# To do
With the pictures left out, print exactly the lines below that run from the one containing "At what coordinates" through the one containing "Click the microphone voice message icon".

# Data for analysis
= Beginning of Section =

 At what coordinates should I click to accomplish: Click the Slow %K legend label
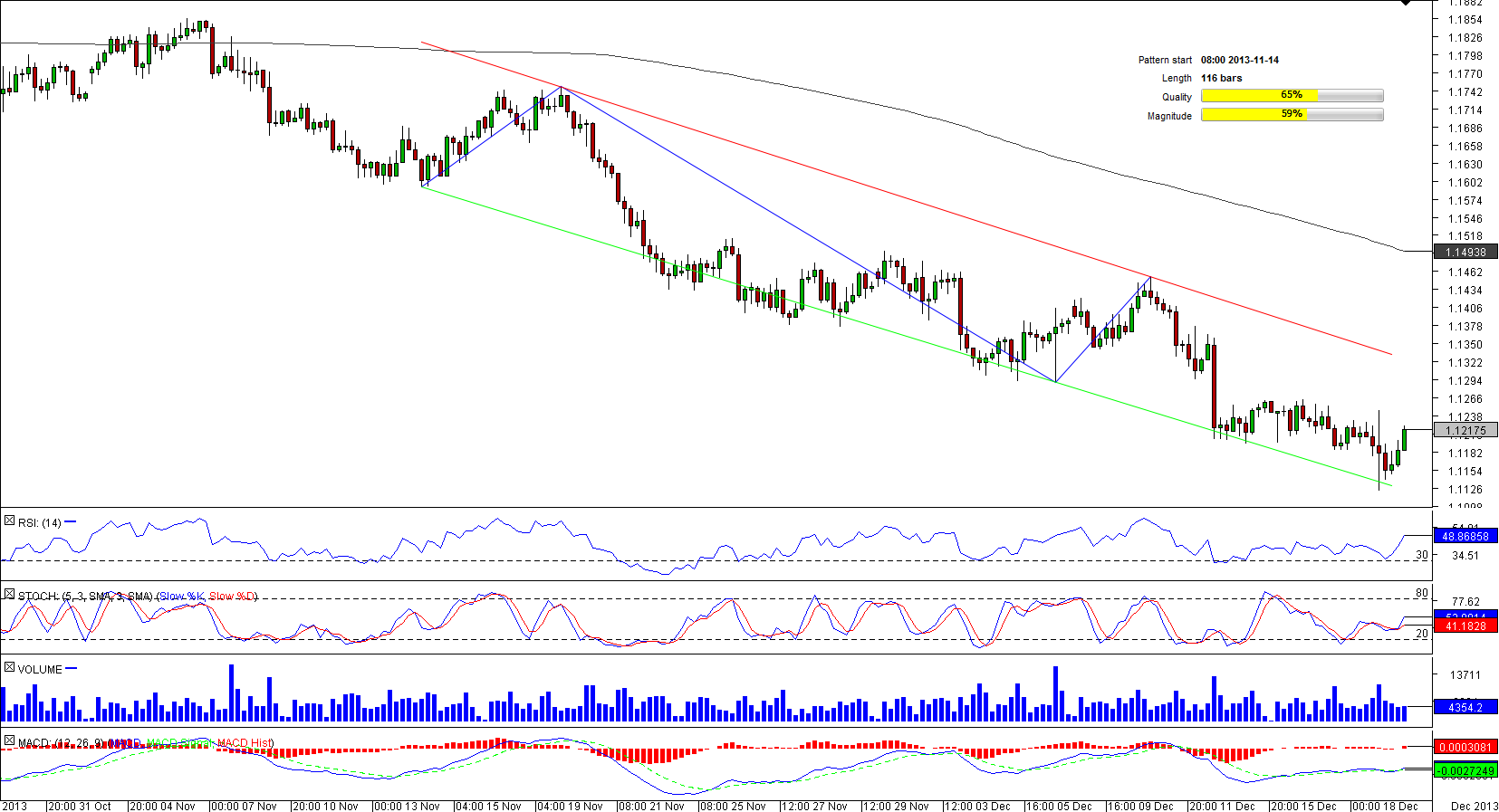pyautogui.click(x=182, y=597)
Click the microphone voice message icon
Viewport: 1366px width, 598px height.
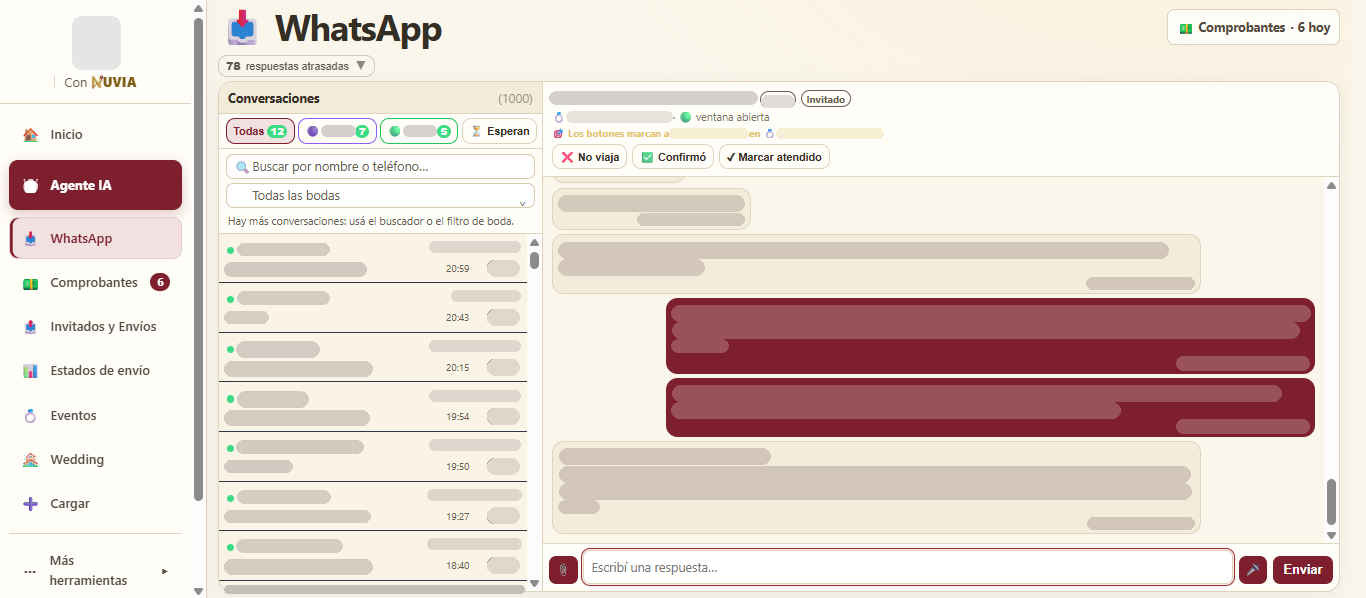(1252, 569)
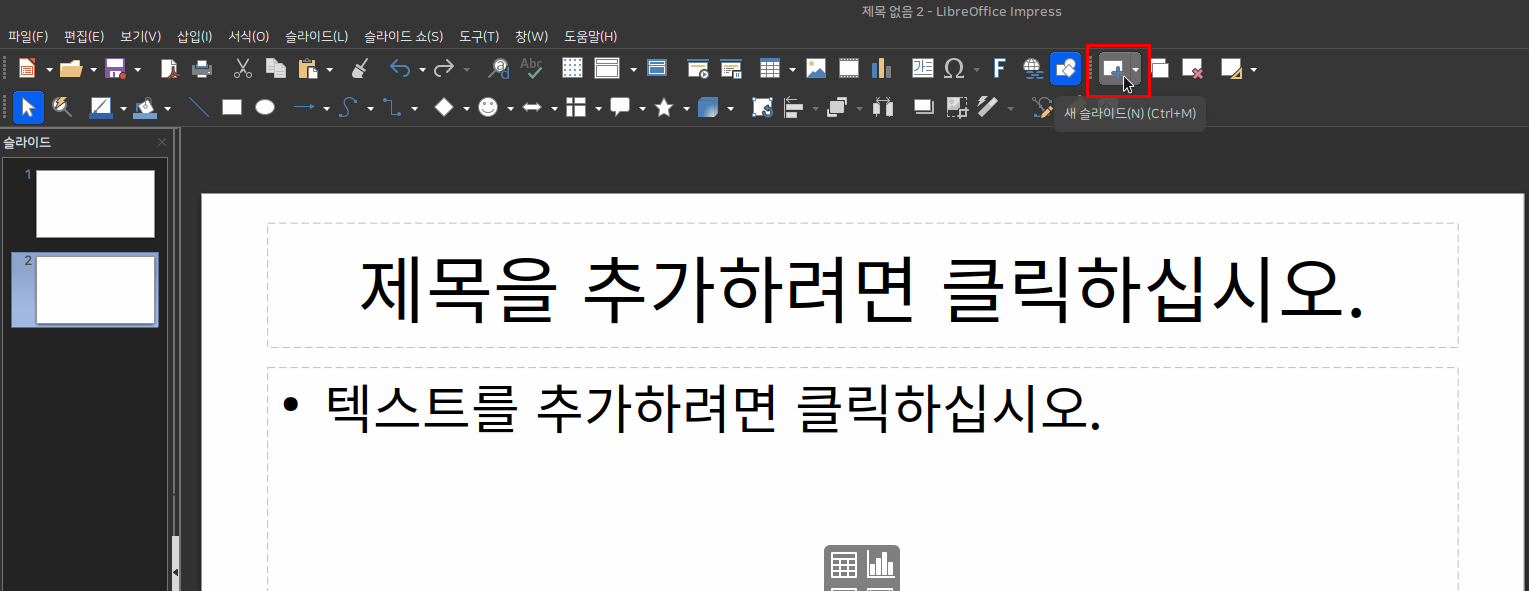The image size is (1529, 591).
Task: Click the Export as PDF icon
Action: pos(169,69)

= End of Section =
= Beginning of Section =

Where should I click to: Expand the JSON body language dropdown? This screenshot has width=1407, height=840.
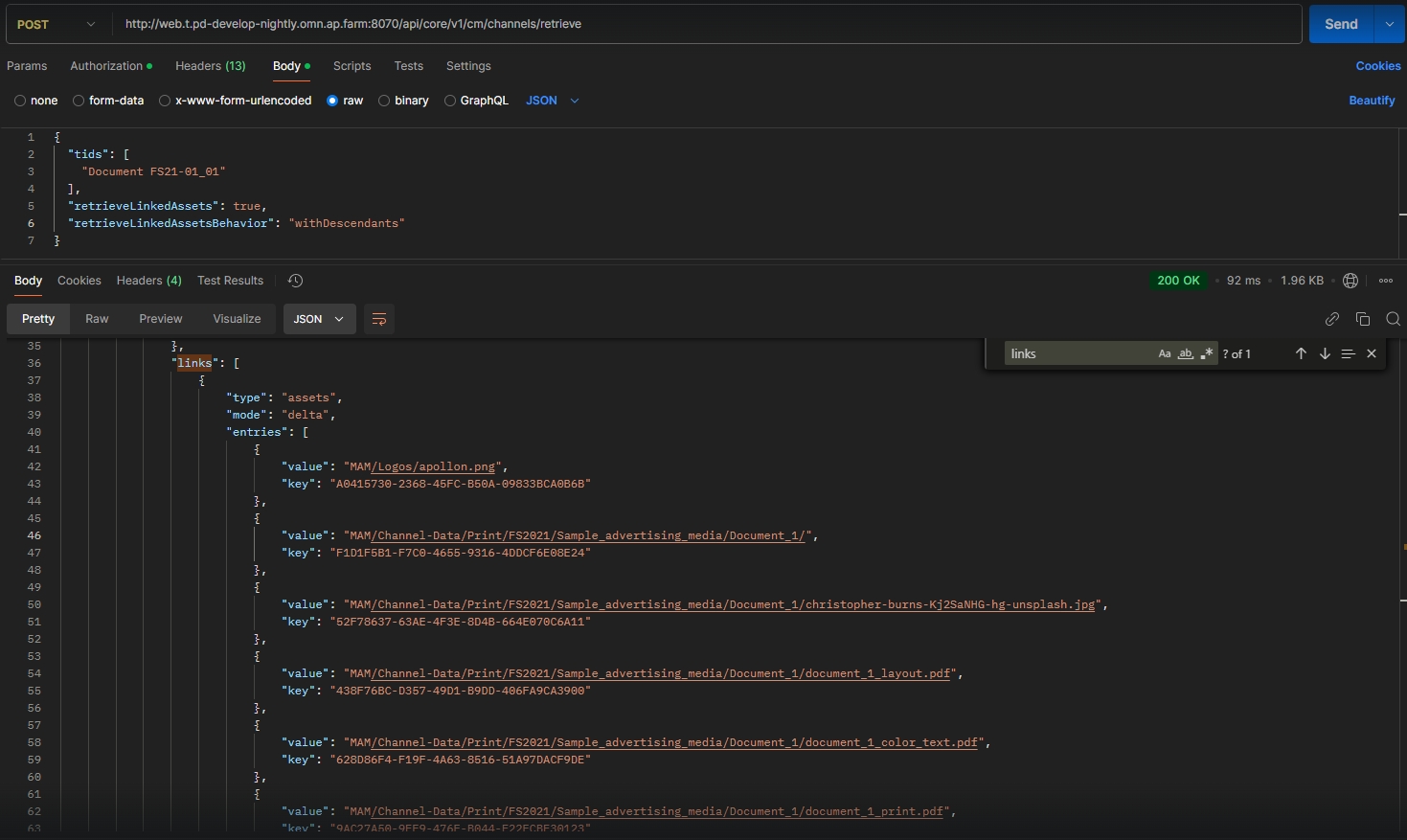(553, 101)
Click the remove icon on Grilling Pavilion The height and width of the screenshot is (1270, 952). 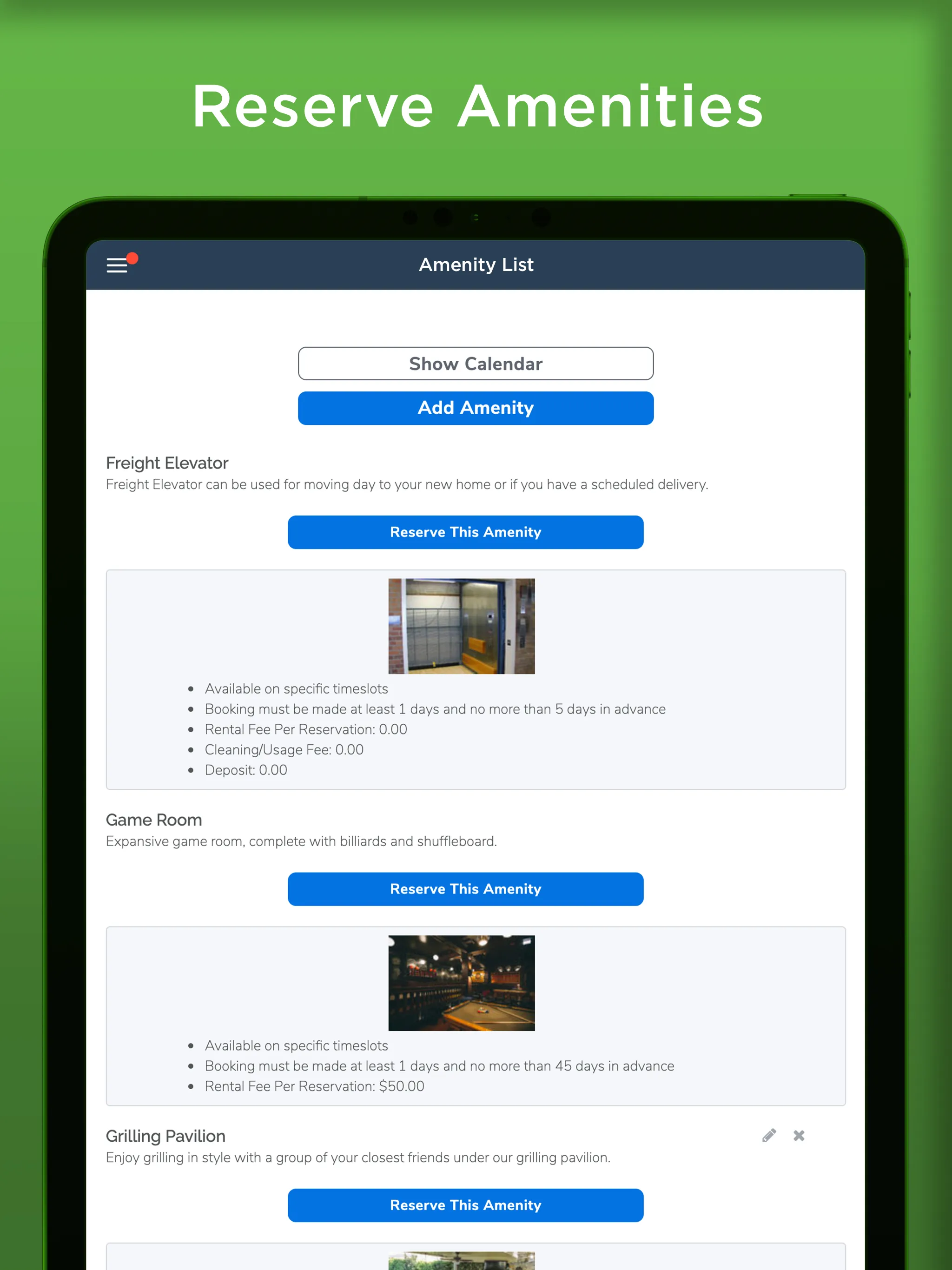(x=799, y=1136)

= End of Section =

# Answer to this problem
 At what coordinates should I click to accomplish: Click the Slow %K legend label
pyautogui.click(x=182, y=597)
Click the microphone voice message icon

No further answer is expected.